03-01-2015 01:47 AM
Good day,
I use Ubuntu 10.04 installed as virtual machine, and Vivado 2013.4.
When I installed Petalinux and ran source settings.sh (page 5 UG976 (v2013.04))
first time, all messages appeared as on this page.
But when I ran source settings.sh after this, I get the warning:
PetaLinux environment set to '/home/ilyag/petalinux-v2013.04-final-full'
WARNING: /bin/sh is not bash!
bash is PetaLinux recommended shell. Please set your default shell to bash.
How can I fix it?
Thanks.
03-01-2015 01:55 AM
Hi
Check below links
http://forums.xilinx.com/t5/Embedded-Linux/Petalinux-Build-errors/td-p/160426
03-01-2015 03:29 AM
Hi Satish,
Thank you for replying me.
I've tried both links, but it didn't help,
I see the same warning.
03-25-2016 10:18 AM
This is what worked for me. First make sure your SHELL is /bin/bash by using this command:
chsh -s /bin/bash
You will have to log out and log back in, then you can then check it by typing "echo $SHELL". Then make /bin/sh link to /bin/bash:
sudo rm /bin/sh
sudo ln -s /bin/bash /bin/sh
03-08-2017 11:21 AM
06-17-2017 10:09 PM
This seems like a bug to me.
If a script wants to be run in bash its first line should be..
#!/bin/bash
Rather than assuming /bin/sh is bash (which it isn't in, say, Ubuntu)
06-18-2017 12:46 AM
With a normal shell script, that'd be the way to do it. settings.sh isn't meant to be run, though - it's meant to be sourced by your already-running shell, setting up environment variables like PATH. Just running it won't actually do anything useful because scripts can't change environment variables of the shell that called them.

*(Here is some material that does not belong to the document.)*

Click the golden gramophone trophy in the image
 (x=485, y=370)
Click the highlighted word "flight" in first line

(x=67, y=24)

You could maybe set it up to launch bash and source that script, but then you can just do exactly that manually anyway by just typing "bash" and then "source settings.sh" :)
08-27-2019 06:58 AM
01-28-2020 03:15 AM
Hi @jeffrey.johnson ,
Your solution is also worked for me, thanks a lot.

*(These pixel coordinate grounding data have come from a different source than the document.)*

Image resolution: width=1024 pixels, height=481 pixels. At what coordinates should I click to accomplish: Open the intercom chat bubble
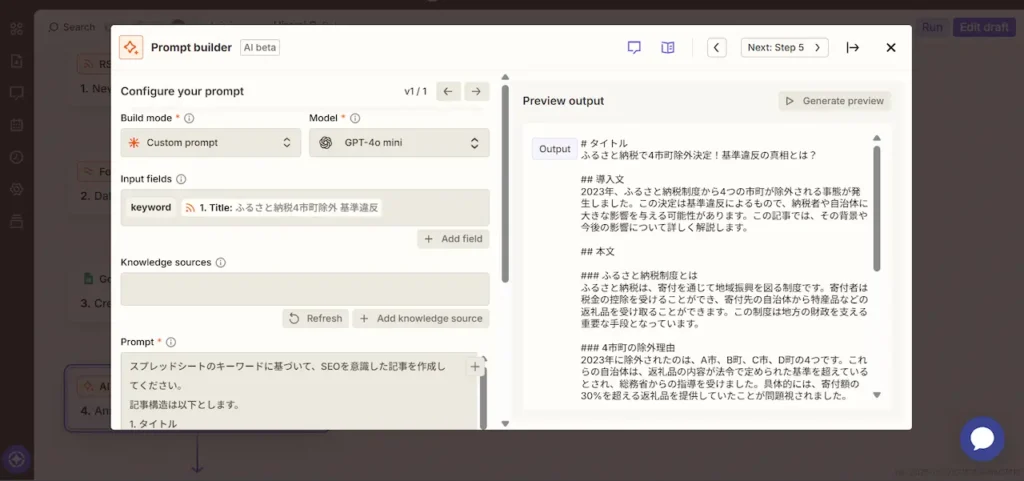coord(981,439)
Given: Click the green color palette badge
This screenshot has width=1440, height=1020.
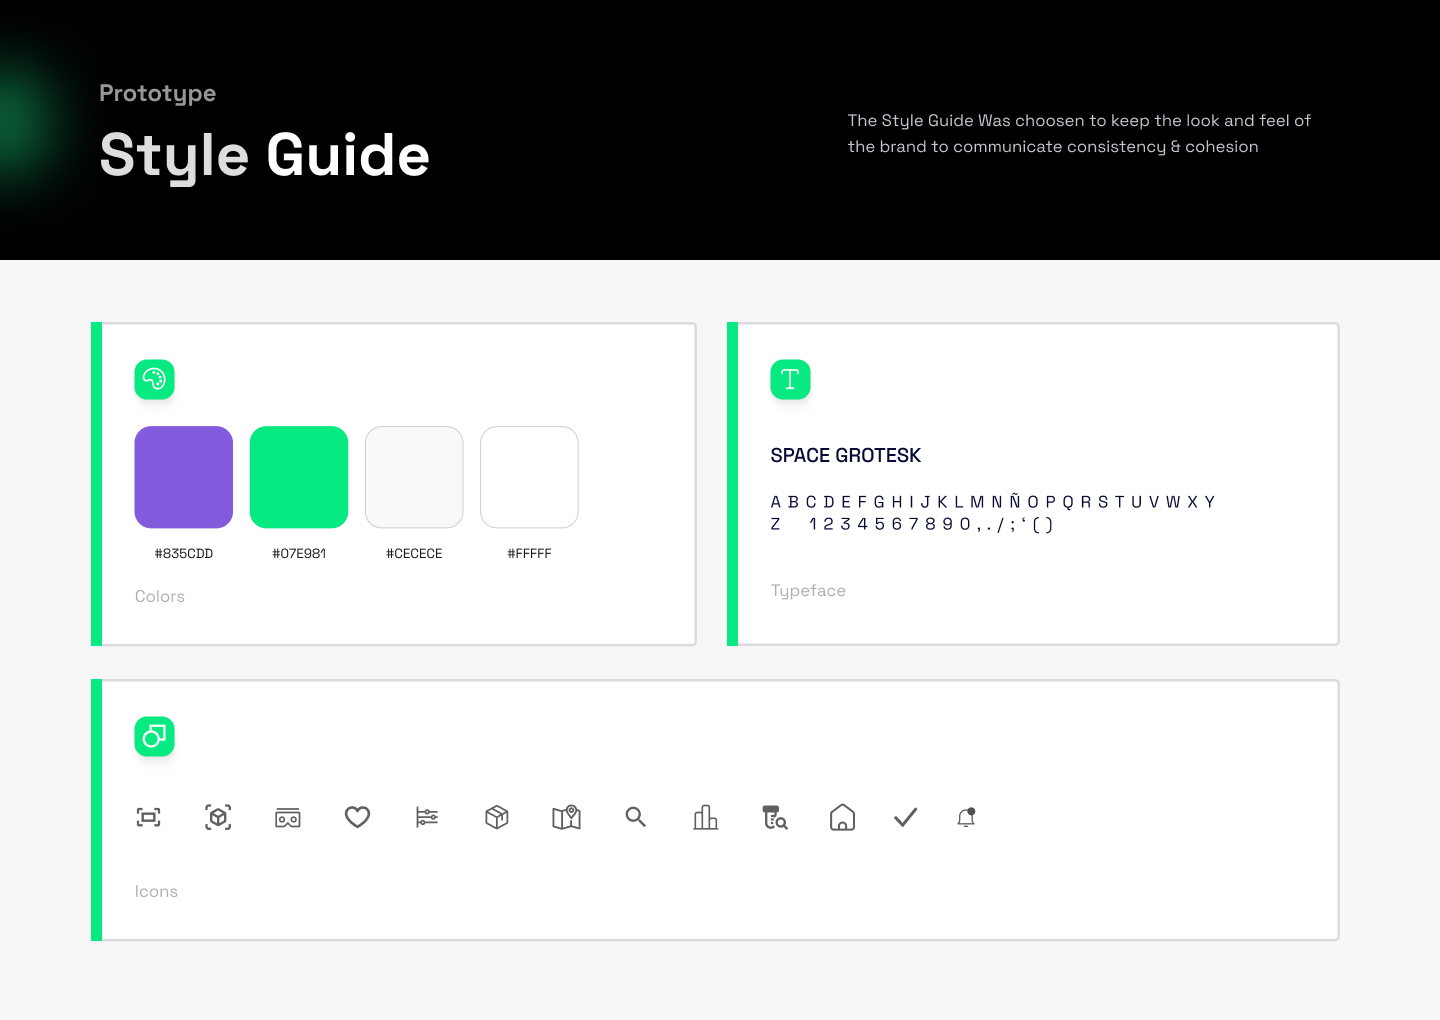Looking at the screenshot, I should tap(155, 379).
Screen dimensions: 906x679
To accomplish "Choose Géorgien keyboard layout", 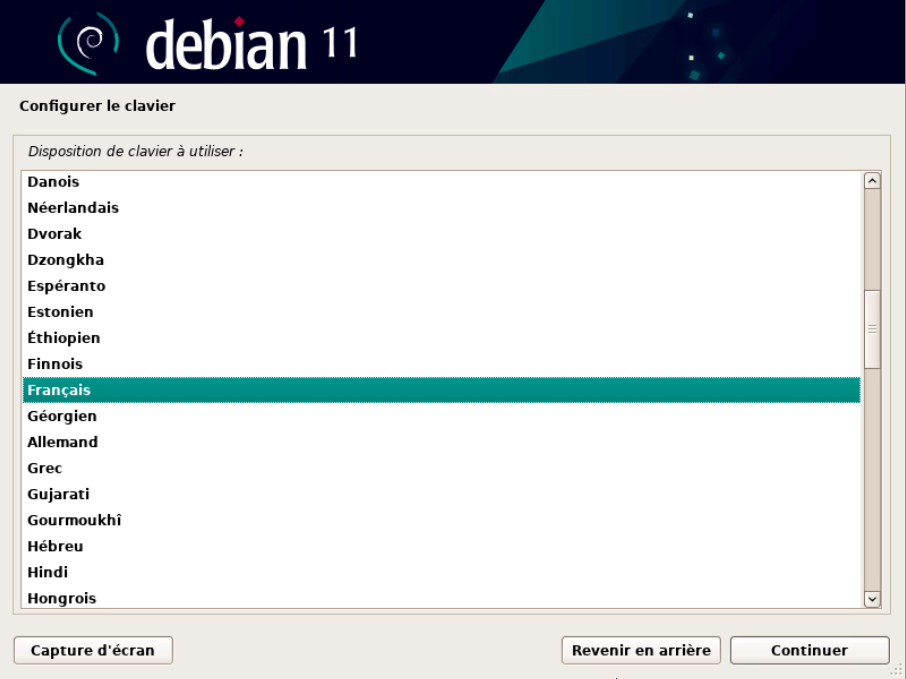I will tap(62, 416).
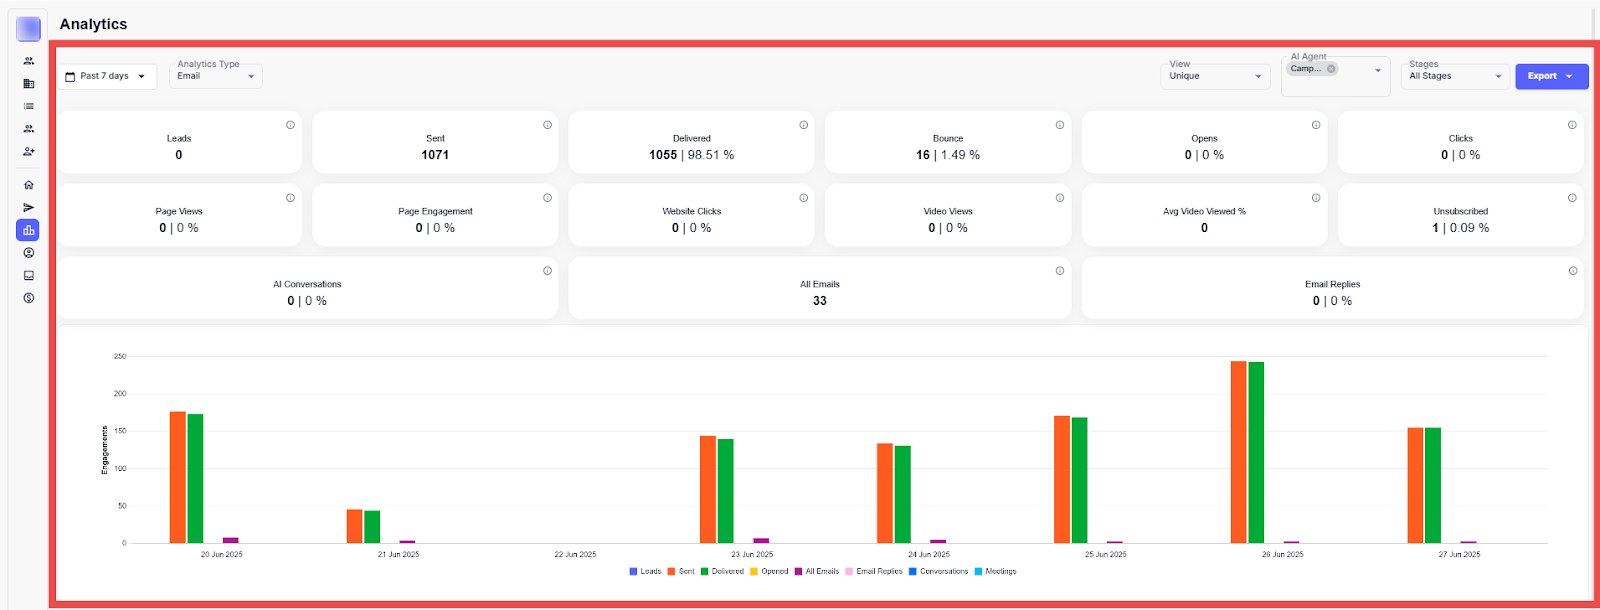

06-16-2020 12:32 PM - edited 06-16-2020 12:34 PM
But the scripts that require bash should expressly call bash - this is something that should be fixed in petalinux and not require a user to modify default (and perfectly acceptable) shell settings.
Especially since the recommended workaround in the docs (using dpkg to change your default shell) do not work - and you have to manually delete and recreate symbolic links from /bin/sh to /bin/bash.
01-05-2021 08:14 AM
On Ubuntu just run the following command: sudo dpkg-reconfigure dash
Select "NO" (instead of YES) and it will default to BASH. It is a very clean way of doing it.